Print, exactly and without pictures, the lines from the one where "You are a computer-use" appears down to the end of the entries.
SUPPLIED RECORDS section start
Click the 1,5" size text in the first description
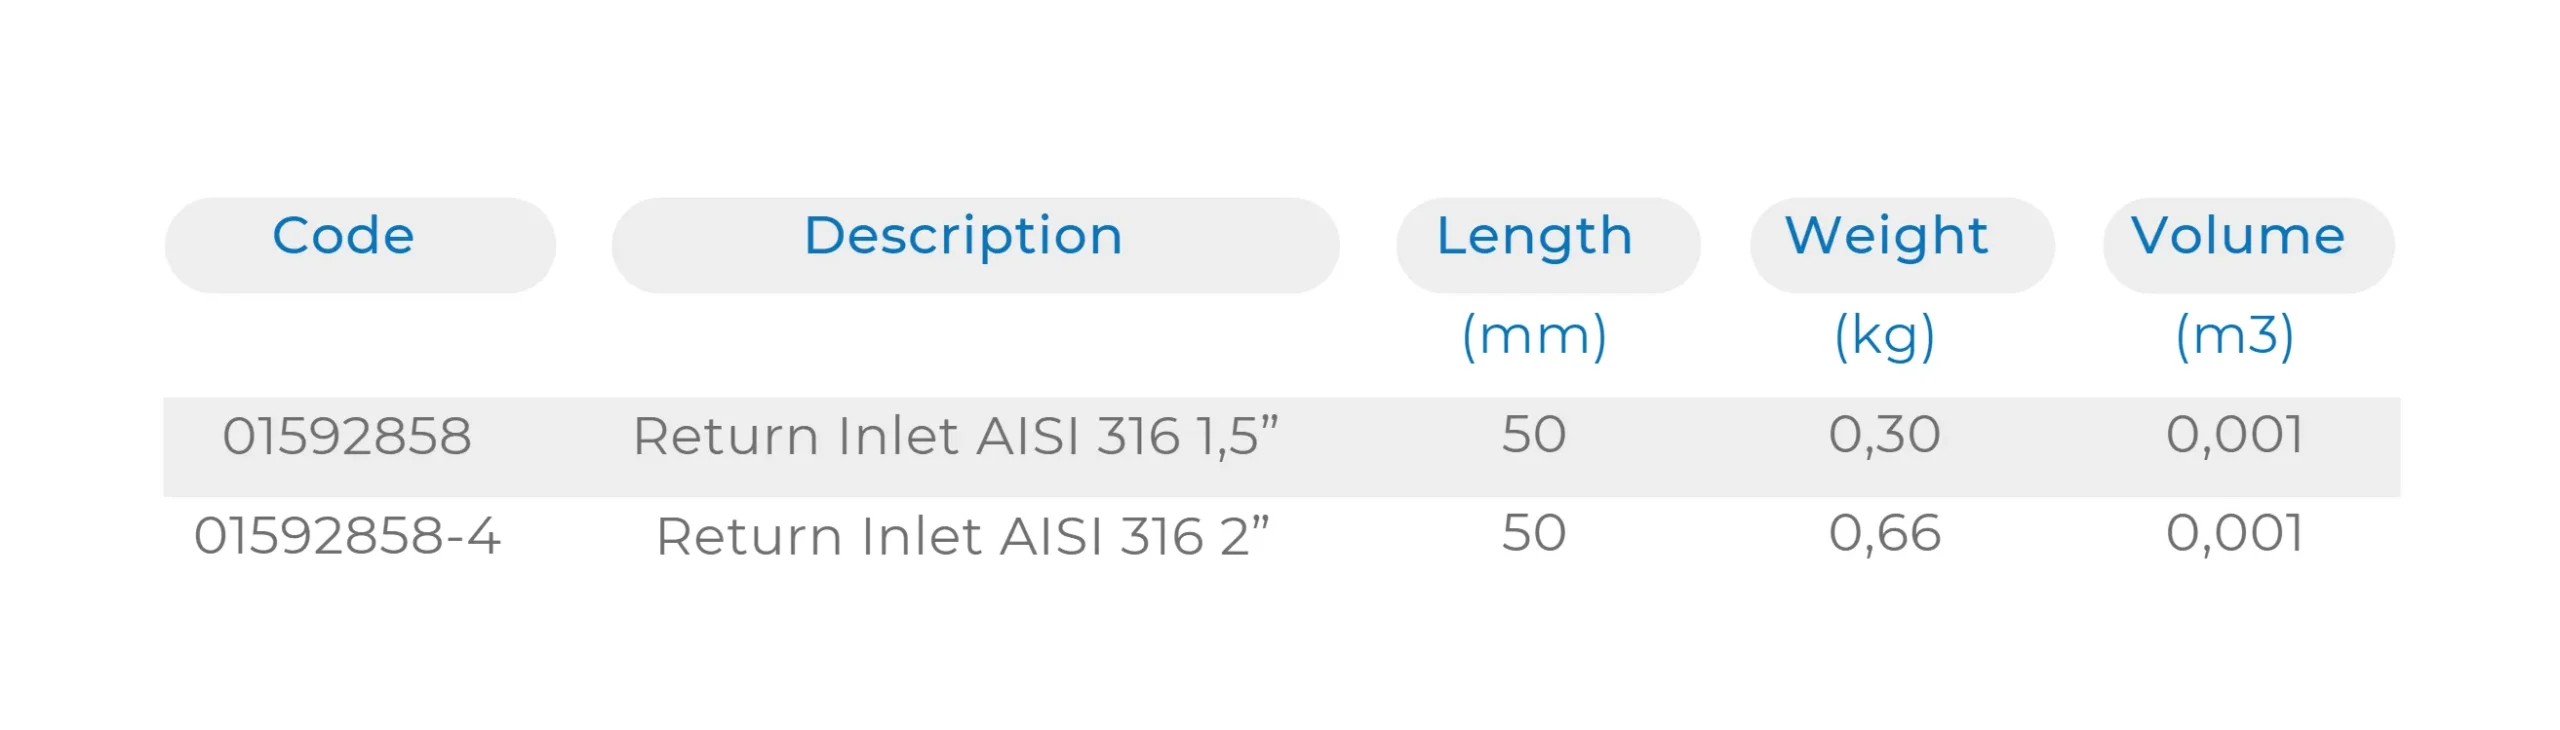Viewport: 2560px width, 730px height. 1237,435
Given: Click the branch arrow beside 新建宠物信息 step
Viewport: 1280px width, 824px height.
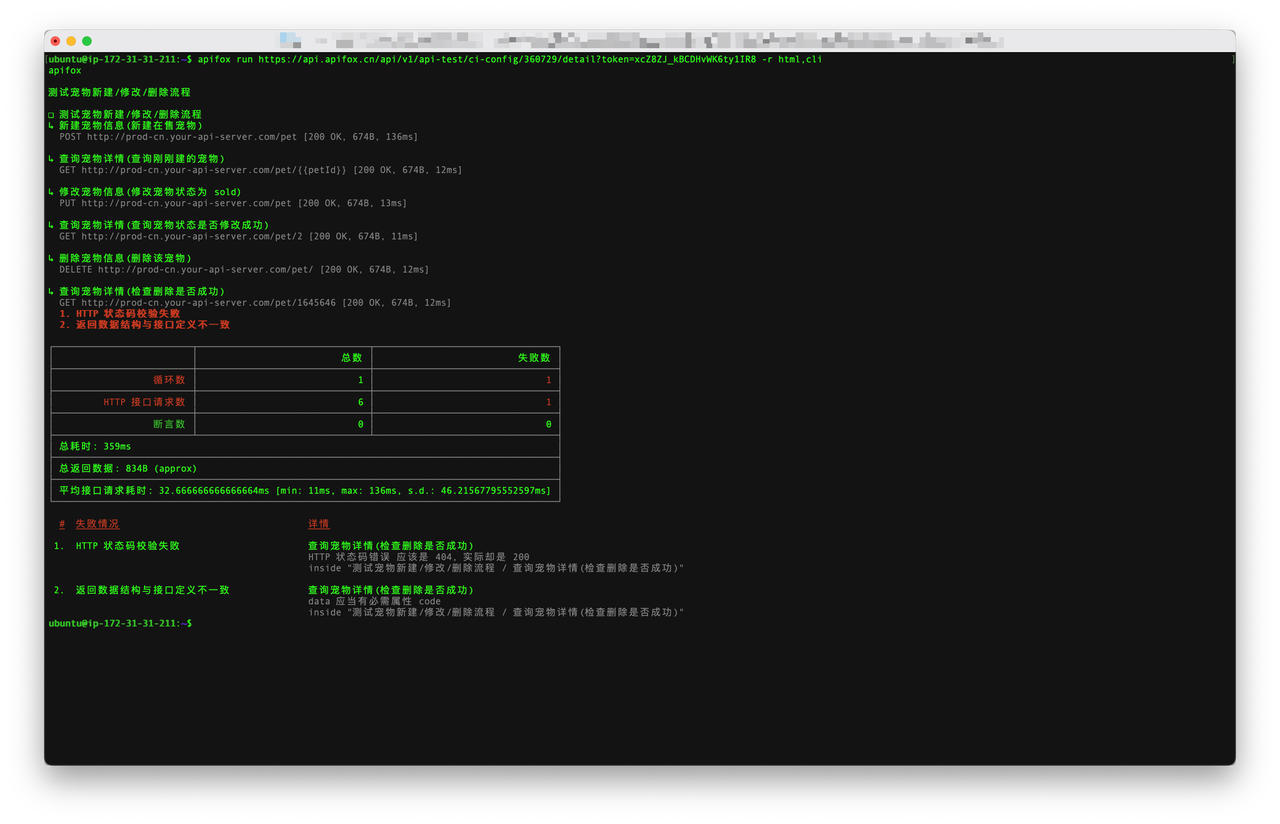Looking at the screenshot, I should [x=50, y=125].
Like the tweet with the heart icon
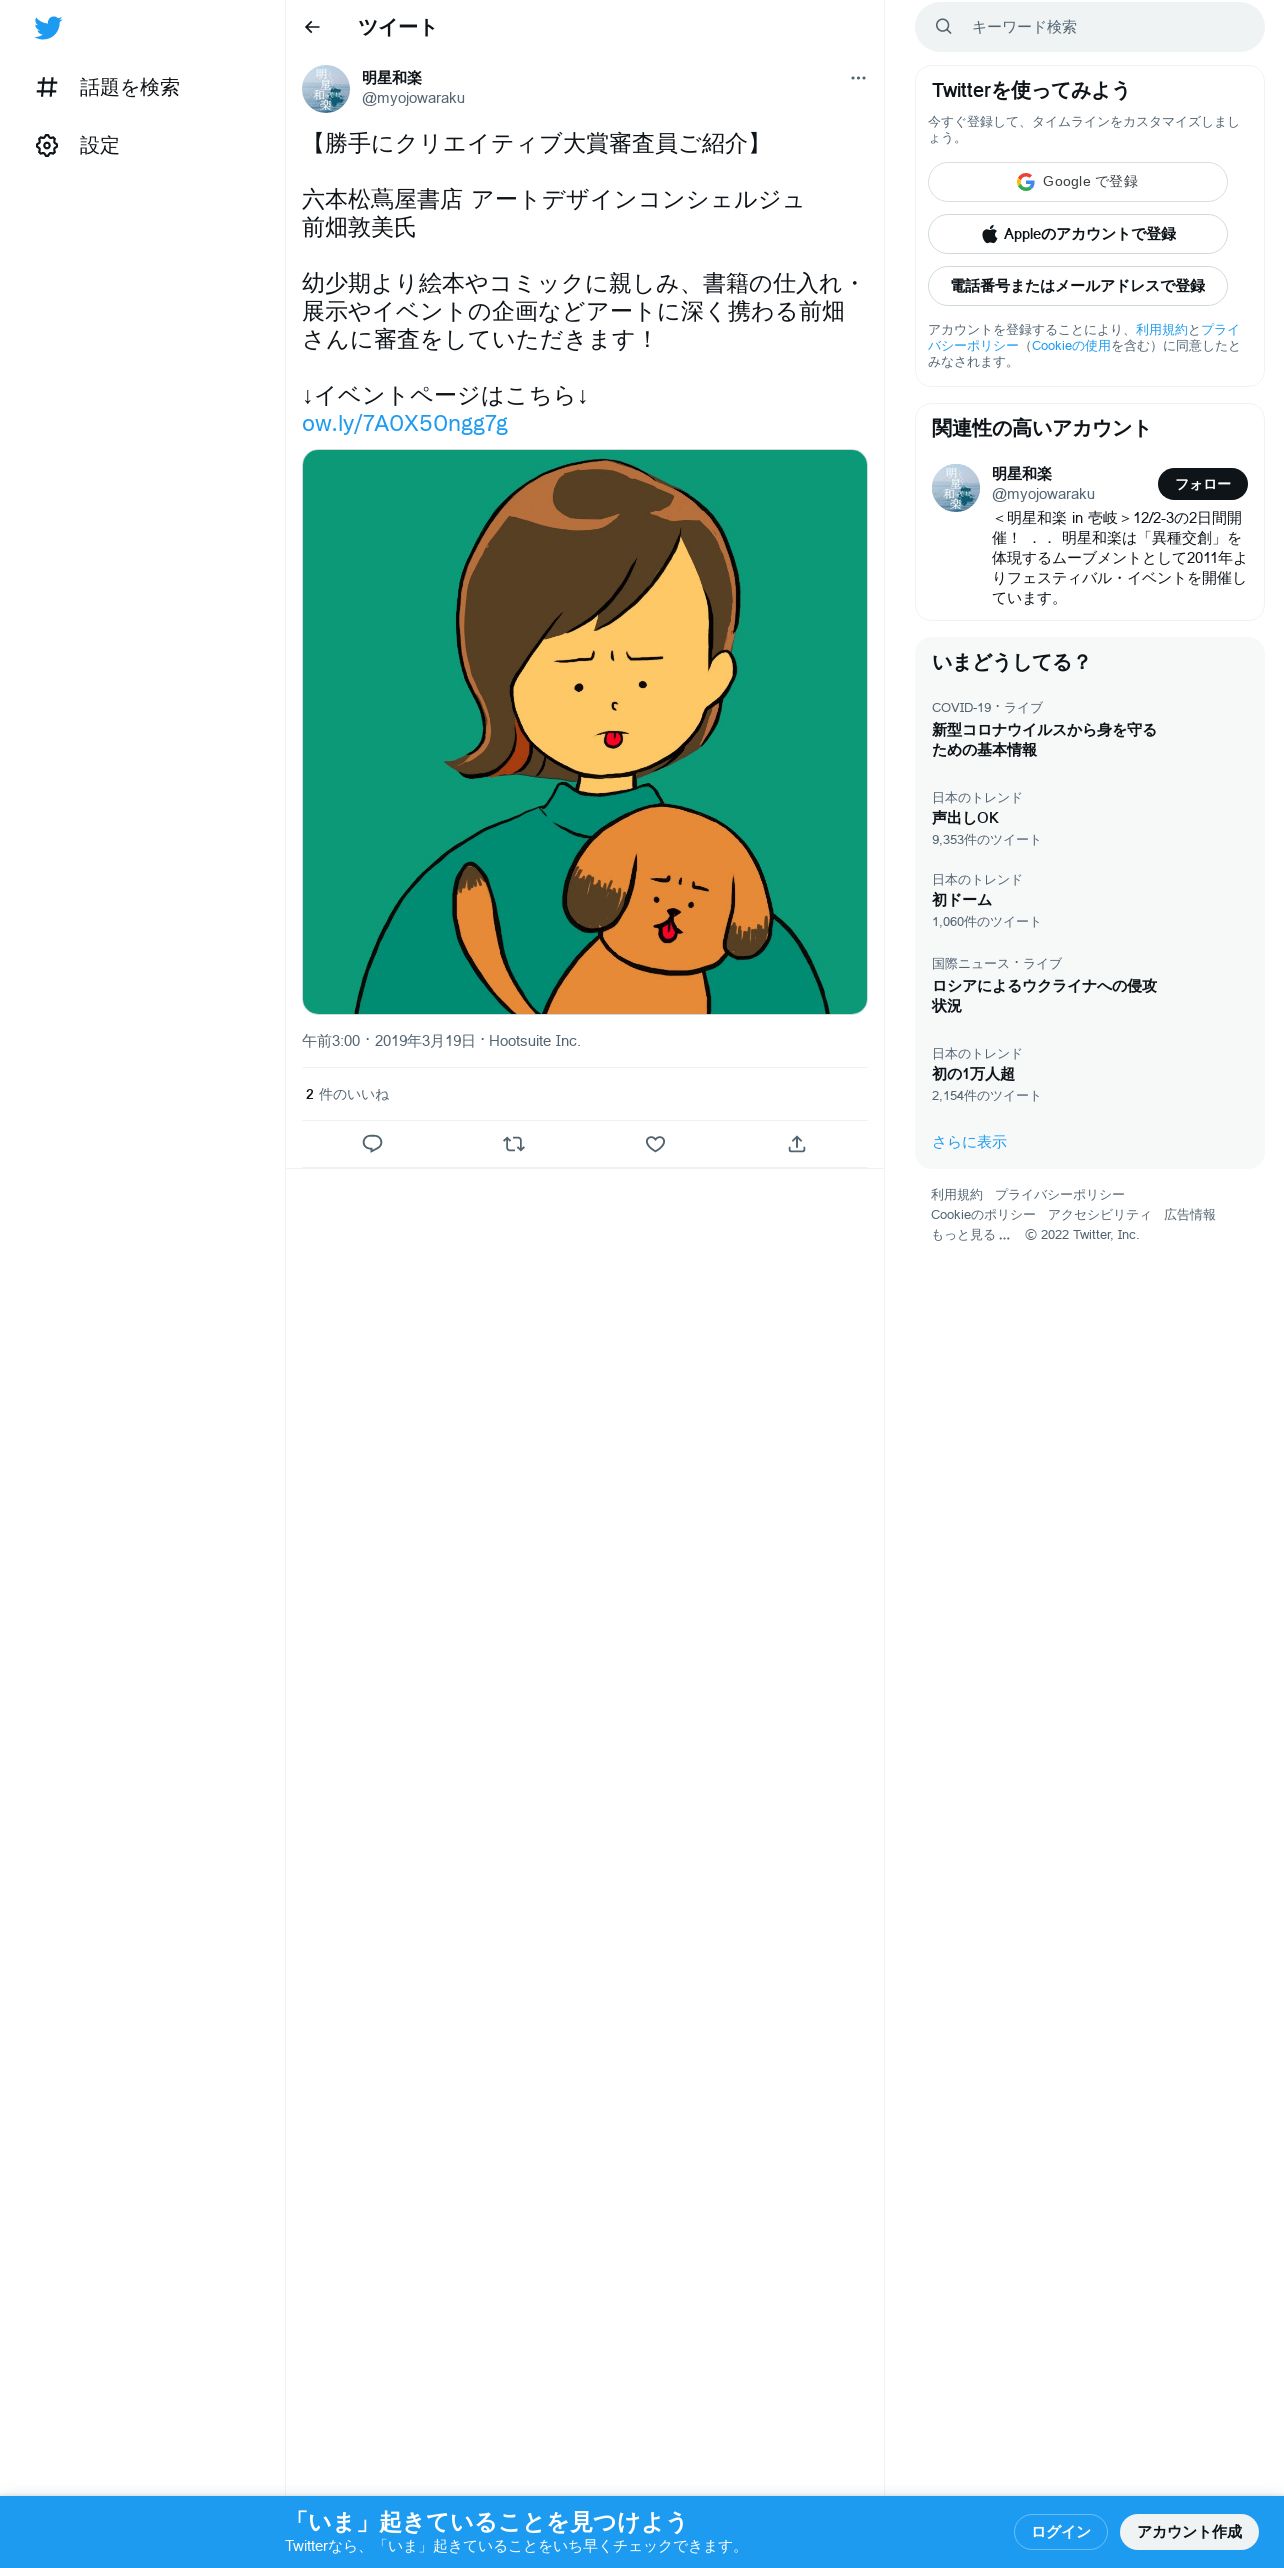1284x2568 pixels. click(655, 1144)
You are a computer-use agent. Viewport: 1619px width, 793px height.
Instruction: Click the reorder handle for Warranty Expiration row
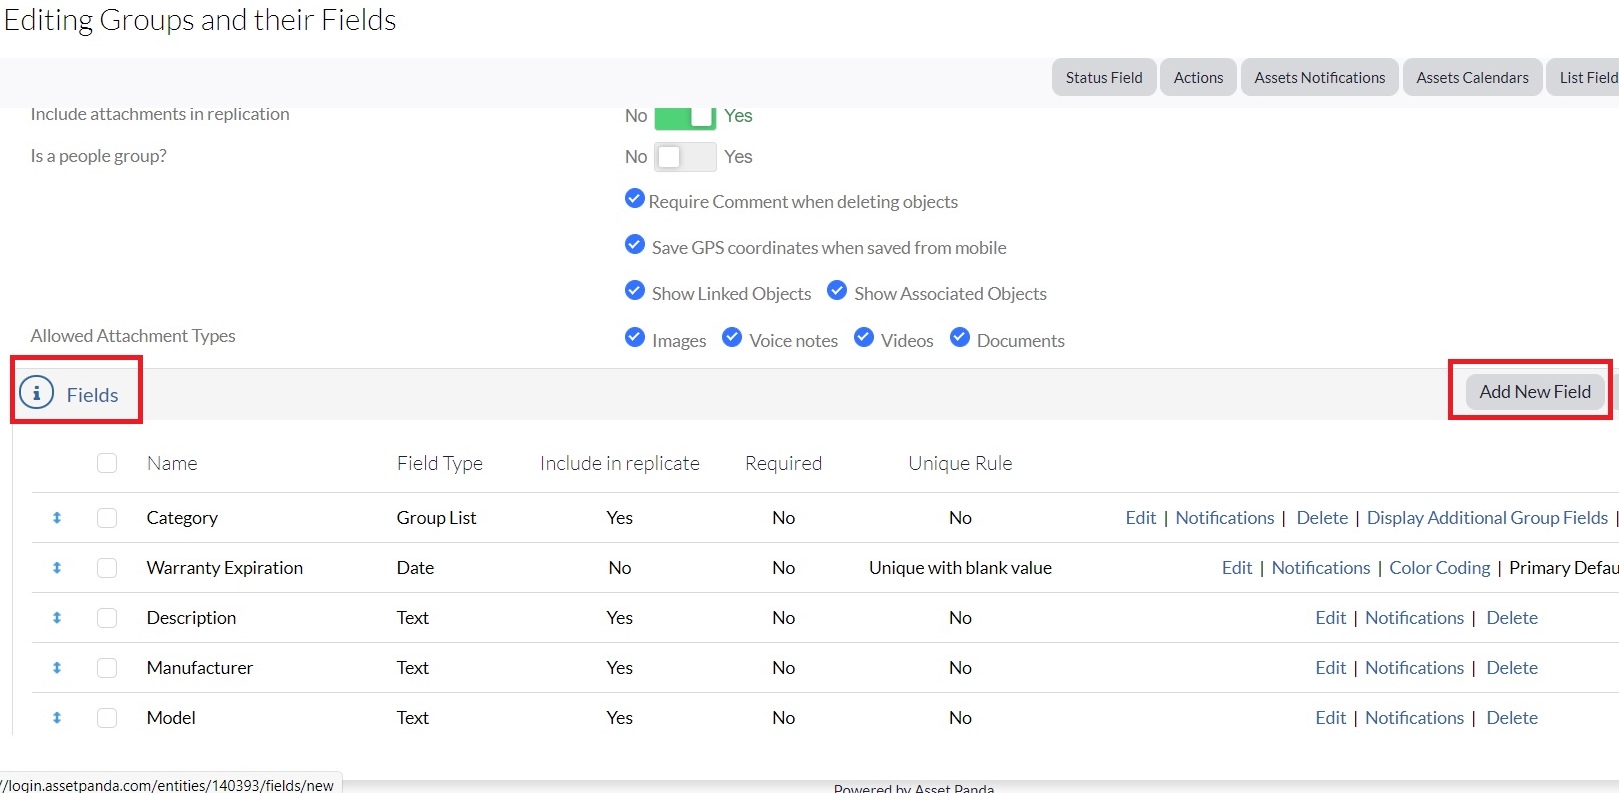57,568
SUPPLIED RECORDS section end
> [RESULT FOR THIS EXERCISE]
You are a computer-use agent. Viewport: 1619px width, 793px height.
Instruction: Click the reorder handle for Warranty Expiration row
57,568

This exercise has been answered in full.